I don’t argue. My exit doctor at Shepherd, shaking his head going over my final test results, kept telling me that, when I get home, I have got to see the surgeons who worked on me. The way he talked, the way he shook his head, I was going and was taking my attorney with me.
Finally, he said, “Dennis? I’ve been doing this for thirty years and I’ve never seen anything like it. Those people? The doctors and nurses who worked on you? Go see them.” He dropped his head and looked at me over his glasses, serious like. “When I look at these results? This isn’t medicine. This is magic. I don’t know what they did, but you should talk to them. Thank them. These people are magicians.”
What can anyone say except that I’m humbled and thankful and, it’s a little corny, but, full of love.

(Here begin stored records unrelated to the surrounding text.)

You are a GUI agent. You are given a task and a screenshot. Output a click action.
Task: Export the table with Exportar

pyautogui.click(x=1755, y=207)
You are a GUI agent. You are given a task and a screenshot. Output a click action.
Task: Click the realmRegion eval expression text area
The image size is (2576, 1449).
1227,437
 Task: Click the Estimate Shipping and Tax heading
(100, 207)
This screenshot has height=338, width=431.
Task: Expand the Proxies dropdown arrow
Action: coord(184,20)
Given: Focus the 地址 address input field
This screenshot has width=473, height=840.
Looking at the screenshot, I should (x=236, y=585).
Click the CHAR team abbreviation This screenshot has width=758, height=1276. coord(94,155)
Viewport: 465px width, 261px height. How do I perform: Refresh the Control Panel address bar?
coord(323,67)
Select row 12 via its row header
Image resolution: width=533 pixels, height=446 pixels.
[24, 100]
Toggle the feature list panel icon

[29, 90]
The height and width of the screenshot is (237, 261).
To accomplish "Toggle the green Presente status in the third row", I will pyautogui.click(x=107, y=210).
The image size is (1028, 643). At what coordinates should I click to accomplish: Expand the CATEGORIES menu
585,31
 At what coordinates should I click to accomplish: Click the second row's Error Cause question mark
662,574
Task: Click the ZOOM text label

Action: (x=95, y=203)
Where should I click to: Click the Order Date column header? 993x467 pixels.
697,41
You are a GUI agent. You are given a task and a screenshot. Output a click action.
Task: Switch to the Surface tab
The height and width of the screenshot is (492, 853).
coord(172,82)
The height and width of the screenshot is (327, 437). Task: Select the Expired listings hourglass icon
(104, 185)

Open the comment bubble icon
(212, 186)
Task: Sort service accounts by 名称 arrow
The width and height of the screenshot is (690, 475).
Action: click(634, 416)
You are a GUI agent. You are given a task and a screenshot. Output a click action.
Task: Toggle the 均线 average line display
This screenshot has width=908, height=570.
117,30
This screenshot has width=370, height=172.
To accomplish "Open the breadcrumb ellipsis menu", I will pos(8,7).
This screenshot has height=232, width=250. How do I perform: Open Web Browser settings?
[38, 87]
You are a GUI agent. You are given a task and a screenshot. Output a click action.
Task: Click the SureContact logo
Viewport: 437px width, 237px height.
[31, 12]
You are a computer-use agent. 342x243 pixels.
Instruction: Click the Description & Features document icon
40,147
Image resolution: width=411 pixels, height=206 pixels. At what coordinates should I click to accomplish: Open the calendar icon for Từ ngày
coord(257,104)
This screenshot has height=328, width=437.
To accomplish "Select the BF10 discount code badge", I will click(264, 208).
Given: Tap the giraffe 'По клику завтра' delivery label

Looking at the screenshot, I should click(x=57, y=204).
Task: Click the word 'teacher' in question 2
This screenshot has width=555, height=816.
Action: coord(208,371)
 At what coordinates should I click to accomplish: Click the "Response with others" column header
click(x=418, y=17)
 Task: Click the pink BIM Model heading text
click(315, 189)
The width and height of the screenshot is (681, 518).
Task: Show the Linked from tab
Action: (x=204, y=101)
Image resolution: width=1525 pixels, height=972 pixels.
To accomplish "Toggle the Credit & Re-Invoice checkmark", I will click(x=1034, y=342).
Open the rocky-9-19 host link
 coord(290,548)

My anniversary is a celebration of my family, too. We all worked hard. They moved to Atlanta and met me every morning at the hospital for breakfast, and spent most days there, walking through my therapies. I joke and tell my wife I had a great time in the hospital, mostly comatose and happy. She got the short end of that stick, worrying that the next phone call might be the one.
I had one night-nurse I was a little scared of. Kind of a no-nonsense woman, I imaged her benching 400 pounds to let off a little steam. When she talked, I listened. On the last night I was there, she came into my room about ten to check my machines. She did a pirouette and came close to me.
“Let me tell you something,” she said. “Those girls of yours? The twins? I ain’t never seen better mannered kids than those two. Whatever you and your wife are doing, you keep it up.”
I nodded, a little scared.
“And your wife? I been here a long time and I’m telling you. I never seen love like that. That woman is made of steel and she’ll go to war for you. If I ever hear of you giving her a hard time you’re going to have to deal with me. You understand?”
“Yes ma’am,” I said, in my most contrite voice.